Start of MATERIAL SUPPLIED

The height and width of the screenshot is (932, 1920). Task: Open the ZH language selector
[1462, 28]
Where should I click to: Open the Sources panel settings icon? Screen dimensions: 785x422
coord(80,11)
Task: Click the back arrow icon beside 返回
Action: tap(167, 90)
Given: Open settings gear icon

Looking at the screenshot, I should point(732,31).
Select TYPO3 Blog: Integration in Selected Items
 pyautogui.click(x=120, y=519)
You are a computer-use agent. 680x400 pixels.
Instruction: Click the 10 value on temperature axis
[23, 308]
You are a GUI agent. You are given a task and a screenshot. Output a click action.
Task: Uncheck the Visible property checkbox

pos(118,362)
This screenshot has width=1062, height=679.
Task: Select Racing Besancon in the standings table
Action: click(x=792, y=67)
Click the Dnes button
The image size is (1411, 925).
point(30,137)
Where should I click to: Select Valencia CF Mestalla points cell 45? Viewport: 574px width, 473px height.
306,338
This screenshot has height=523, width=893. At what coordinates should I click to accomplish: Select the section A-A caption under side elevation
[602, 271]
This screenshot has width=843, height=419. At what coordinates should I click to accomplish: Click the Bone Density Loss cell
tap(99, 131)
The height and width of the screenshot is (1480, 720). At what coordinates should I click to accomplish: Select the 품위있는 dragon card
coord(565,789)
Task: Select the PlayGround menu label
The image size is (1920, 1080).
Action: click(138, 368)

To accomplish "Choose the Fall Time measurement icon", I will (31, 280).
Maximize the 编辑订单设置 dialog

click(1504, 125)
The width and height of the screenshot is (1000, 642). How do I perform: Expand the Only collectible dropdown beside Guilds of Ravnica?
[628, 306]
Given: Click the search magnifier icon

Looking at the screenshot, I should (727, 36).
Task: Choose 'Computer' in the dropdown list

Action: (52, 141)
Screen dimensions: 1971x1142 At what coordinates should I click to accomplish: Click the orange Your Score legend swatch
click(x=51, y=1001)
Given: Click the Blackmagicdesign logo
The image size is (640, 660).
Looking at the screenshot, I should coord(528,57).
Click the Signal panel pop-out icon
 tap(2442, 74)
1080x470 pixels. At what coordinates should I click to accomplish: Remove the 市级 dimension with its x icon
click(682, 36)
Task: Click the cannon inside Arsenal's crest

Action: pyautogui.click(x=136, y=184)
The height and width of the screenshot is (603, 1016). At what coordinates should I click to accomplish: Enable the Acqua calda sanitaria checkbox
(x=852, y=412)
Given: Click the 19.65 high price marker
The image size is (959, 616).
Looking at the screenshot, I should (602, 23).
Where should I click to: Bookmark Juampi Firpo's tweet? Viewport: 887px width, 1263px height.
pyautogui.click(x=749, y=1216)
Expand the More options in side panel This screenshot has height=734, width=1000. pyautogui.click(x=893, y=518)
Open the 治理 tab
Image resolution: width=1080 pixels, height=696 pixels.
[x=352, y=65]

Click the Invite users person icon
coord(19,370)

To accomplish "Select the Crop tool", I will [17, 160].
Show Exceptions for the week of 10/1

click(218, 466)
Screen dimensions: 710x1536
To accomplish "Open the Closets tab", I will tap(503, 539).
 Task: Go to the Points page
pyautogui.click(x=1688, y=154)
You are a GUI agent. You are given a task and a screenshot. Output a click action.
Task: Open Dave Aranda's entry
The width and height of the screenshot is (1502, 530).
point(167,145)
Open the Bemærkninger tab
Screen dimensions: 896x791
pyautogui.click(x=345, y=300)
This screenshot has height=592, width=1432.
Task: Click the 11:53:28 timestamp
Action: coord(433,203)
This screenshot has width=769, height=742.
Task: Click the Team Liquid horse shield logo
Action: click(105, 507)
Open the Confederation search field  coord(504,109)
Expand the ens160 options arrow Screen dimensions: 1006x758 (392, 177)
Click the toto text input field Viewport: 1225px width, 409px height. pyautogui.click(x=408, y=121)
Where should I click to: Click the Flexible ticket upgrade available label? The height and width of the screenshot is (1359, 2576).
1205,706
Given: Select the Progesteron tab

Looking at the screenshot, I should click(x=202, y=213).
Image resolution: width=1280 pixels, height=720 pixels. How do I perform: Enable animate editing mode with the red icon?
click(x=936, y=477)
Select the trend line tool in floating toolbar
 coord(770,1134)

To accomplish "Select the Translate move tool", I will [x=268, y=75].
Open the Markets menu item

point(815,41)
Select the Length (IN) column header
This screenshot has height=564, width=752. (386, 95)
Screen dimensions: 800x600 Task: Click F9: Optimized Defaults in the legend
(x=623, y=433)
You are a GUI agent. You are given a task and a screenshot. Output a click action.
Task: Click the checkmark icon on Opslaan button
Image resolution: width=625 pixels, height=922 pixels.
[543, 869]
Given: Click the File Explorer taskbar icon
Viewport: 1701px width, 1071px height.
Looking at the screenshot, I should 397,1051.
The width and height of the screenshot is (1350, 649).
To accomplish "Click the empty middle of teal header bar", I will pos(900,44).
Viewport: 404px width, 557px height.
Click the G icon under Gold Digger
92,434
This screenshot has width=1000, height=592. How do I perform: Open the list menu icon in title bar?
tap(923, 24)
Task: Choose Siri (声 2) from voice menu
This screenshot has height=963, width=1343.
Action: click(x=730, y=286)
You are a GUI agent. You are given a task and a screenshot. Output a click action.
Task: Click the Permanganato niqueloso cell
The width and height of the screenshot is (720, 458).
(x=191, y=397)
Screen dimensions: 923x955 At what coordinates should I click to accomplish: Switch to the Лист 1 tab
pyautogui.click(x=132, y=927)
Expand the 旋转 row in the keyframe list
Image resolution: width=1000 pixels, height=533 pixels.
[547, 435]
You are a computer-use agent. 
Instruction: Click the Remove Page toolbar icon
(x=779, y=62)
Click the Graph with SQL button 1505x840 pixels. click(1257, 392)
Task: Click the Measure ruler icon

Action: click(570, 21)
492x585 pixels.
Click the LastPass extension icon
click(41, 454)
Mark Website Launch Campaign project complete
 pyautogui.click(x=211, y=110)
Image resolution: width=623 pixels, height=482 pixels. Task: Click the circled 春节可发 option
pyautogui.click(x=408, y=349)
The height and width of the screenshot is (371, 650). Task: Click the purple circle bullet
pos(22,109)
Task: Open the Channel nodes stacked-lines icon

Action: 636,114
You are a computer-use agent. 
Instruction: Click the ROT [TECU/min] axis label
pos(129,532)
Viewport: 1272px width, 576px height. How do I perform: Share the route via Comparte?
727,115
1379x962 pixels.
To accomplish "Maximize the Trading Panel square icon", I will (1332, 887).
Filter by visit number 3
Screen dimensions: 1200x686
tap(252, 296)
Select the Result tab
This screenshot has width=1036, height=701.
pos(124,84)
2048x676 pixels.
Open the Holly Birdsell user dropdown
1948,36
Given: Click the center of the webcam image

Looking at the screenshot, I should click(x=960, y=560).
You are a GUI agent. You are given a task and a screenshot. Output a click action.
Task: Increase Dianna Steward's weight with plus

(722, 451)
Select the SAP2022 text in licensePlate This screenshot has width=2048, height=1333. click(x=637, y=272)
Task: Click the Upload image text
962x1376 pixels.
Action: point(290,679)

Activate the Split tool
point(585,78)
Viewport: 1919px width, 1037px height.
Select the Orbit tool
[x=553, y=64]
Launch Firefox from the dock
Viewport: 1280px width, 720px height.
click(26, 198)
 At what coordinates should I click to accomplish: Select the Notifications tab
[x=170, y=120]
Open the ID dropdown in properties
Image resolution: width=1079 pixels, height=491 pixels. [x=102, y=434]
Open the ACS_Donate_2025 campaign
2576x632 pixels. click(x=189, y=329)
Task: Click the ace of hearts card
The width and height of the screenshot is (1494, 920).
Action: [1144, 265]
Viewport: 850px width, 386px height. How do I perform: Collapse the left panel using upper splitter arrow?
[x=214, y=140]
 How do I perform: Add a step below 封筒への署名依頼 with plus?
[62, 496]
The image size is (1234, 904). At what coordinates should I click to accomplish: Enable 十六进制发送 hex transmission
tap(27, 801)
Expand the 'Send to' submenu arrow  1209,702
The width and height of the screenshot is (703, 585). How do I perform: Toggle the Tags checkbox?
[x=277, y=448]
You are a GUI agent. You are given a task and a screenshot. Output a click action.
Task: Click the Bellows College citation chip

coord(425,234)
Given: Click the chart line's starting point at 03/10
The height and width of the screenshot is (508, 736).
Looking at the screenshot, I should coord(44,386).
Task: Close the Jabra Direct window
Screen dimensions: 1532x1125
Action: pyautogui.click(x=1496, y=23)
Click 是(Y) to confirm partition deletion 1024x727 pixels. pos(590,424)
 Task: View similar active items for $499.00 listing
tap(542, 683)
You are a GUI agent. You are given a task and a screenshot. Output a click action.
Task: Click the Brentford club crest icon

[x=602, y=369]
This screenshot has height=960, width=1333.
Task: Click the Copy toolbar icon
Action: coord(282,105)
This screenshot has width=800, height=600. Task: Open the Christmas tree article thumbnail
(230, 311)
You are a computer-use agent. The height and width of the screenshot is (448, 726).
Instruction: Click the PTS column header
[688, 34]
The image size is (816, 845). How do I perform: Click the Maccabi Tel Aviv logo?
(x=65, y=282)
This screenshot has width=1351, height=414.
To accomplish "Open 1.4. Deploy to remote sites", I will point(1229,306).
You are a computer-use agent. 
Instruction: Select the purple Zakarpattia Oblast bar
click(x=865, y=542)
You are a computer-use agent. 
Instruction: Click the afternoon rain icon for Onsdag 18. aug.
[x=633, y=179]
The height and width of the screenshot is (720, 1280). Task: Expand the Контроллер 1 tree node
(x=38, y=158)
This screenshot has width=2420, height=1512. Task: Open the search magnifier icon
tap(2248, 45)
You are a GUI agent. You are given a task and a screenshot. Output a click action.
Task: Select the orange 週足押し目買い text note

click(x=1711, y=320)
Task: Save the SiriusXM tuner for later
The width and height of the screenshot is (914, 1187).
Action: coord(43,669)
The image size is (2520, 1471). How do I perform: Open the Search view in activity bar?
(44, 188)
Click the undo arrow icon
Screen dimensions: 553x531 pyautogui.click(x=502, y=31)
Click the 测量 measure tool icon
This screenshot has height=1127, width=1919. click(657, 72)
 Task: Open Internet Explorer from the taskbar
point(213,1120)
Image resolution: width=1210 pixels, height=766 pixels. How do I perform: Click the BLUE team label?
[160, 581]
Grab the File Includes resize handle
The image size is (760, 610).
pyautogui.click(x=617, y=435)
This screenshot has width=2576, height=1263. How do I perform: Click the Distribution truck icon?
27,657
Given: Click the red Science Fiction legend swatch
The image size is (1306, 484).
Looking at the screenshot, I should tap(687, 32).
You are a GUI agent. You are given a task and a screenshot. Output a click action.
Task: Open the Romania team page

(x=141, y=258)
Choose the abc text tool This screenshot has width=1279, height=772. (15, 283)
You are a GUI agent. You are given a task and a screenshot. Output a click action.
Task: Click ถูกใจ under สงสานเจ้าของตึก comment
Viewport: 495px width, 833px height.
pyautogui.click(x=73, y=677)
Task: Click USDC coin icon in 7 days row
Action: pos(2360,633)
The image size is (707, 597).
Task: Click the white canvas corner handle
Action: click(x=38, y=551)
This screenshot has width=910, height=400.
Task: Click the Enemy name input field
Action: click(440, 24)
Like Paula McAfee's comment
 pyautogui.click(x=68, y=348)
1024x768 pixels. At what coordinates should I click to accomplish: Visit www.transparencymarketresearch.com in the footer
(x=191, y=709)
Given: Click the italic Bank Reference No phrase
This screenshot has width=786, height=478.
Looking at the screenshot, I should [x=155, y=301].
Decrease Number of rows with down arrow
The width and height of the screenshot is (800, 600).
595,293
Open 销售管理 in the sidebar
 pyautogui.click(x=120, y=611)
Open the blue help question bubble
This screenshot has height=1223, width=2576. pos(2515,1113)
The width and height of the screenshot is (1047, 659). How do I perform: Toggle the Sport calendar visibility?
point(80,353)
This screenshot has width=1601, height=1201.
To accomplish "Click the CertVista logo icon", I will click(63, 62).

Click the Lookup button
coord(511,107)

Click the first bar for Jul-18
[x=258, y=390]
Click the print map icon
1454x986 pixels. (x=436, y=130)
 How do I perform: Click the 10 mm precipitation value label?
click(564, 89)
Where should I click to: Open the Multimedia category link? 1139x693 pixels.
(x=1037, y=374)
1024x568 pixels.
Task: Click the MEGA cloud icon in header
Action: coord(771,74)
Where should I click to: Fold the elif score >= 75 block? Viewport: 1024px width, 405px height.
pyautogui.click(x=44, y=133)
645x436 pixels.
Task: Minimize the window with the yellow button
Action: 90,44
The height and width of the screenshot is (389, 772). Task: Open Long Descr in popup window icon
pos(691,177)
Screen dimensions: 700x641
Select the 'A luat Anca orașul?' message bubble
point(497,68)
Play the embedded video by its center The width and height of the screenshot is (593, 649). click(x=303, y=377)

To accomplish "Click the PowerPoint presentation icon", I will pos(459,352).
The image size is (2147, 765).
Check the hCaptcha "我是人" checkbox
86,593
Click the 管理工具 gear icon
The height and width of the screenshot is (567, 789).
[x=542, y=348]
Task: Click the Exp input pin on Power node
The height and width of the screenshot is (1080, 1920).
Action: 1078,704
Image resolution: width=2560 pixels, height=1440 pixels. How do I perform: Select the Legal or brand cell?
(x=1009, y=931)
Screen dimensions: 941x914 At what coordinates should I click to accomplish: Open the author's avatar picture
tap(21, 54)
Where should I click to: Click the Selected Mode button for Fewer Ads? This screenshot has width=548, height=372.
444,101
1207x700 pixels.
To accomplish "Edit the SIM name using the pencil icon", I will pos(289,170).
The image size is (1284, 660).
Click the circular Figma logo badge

End of MATERIAL SUPPLIED

### WHAT TO DO
Please copy out the rows from the line containing "Click the first bar for Jul-18" through the line containing "(x=1009, y=931)", both included, with no changes.

### ANSWER BELOW
Click the first bar for Jul-18
[x=258, y=390]
Click the print map icon
1454x986 pixels. (x=436, y=130)
 How do I perform: Click the 10 mm precipitation value label?
click(564, 89)
Where should I click to: Open the Multimedia category link? 1139x693 pixels.
(x=1037, y=374)
1024x568 pixels.
Task: Click the MEGA cloud icon in header
Action: coord(771,74)
Where should I click to: Fold the elif score >= 75 block? Viewport: 1024px width, 405px height.
pyautogui.click(x=44, y=133)
645x436 pixels.
Task: Minimize the window with the yellow button
Action: 90,44
The height and width of the screenshot is (389, 772). Task: Open Long Descr in popup window icon
pos(691,177)
Screen dimensions: 700x641
Select the 'A luat Anca orașul?' message bubble
point(497,68)
Play the embedded video by its center The width and height of the screenshot is (593, 649). click(x=303, y=377)

To accomplish "Click the PowerPoint presentation icon", I will pos(459,352).
The image size is (2147, 765).
Check the hCaptcha "我是人" checkbox
86,593
Click the 管理工具 gear icon
The height and width of the screenshot is (567, 789).
[x=542, y=348]
Task: Click the Exp input pin on Power node
The height and width of the screenshot is (1080, 1920).
Action: 1078,704
Image resolution: width=2560 pixels, height=1440 pixels. How do I perform: Select the Legal or brand cell?
(x=1009, y=931)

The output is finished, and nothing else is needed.